Graph Collaborative Filtering Based on Dual-Message Propagation Mechanism.

2021 
The recommender system is a popular research topic in the past decades, and various models have been proposed. Among them, collaborative filtering (CF) is one of the most effective approaches. The underlying philosophy of CF is to capture and utilize two types of relationships among users/items, that is, the user-item preferences and the similarities among users/items, to make recommendations. In recent years, graph neural networks (GNNs) have gained popularity in many research fields, and in the recommendation field, GNN-based CF models have also been proposed, which are shown to have impressive performance. However, in our research, we observe a crucial drawback of these models, that is, while they can explicitly model and utilize the user-item preferences, the other necessary type of relationship, that is, the similarities among users/items, can only be implied and then utilized, which seems to hinder the performance of these models. Motivated by this, in this article, we first propose a novel dual-message propagation mechanism (DPM). The DPM can explicitly model and utilize both preferences and similarities to make recommendations; thus, it seems to be a better realization of CF's philosophy. Then, a dual-message graph CF (DGCF) model is proposed.
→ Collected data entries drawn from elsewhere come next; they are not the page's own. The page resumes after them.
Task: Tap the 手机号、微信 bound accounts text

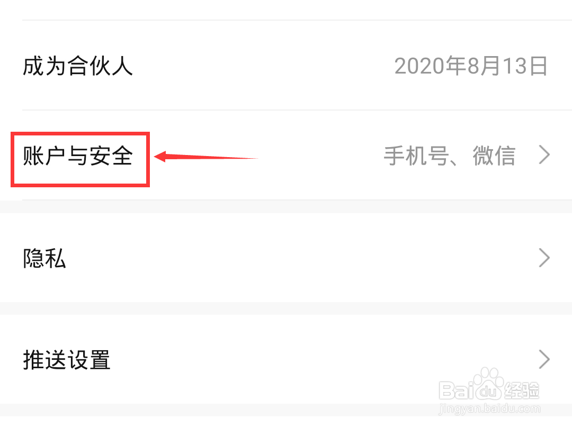Action: (x=450, y=156)
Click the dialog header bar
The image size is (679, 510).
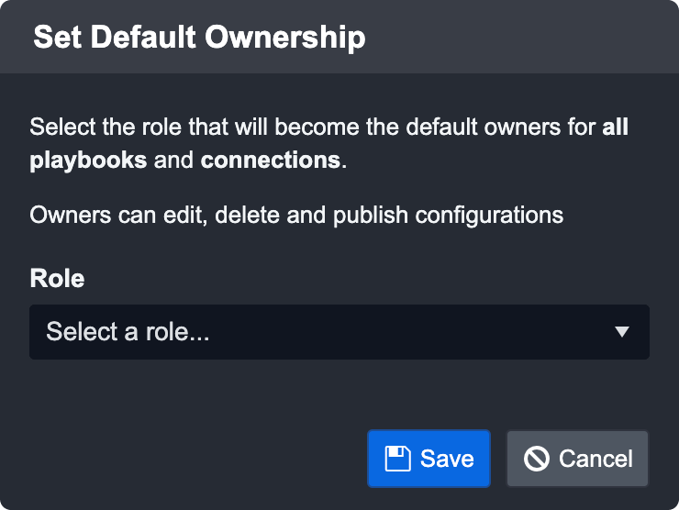(x=514, y=38)
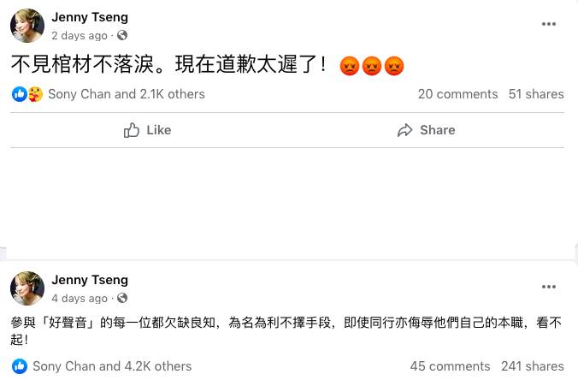View the 20 comments on first post
This screenshot has width=578, height=380.
(457, 94)
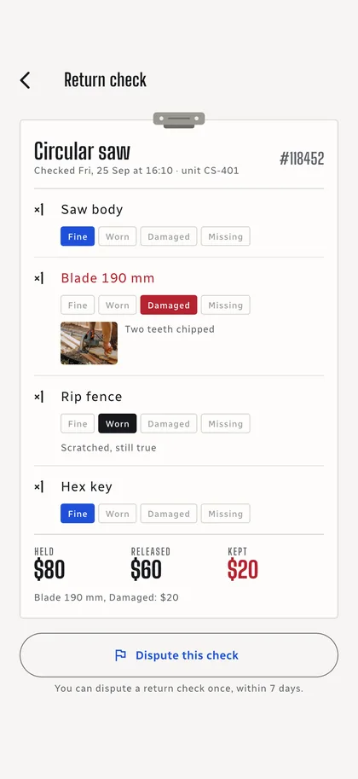Select Fine for Saw body

click(x=78, y=236)
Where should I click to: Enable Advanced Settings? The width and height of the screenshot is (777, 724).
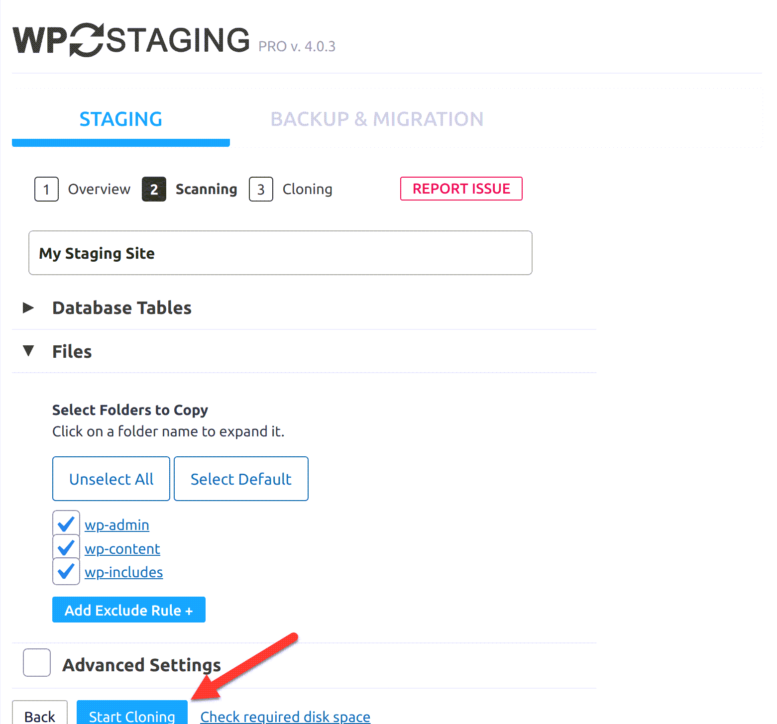click(x=36, y=663)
Different from the existing models, in the DGCF, each user's/item's embedding is processed by two GNNs, with one handling the preferences and the other handling the similarities. Extensive experiments conducted on three real-world datasets demonstrate that DGCF substantially outperforms state-of-the-art CF models, and the small amount of sacrifice of time efficiency is tolerable considering the substantial improvement of model performance.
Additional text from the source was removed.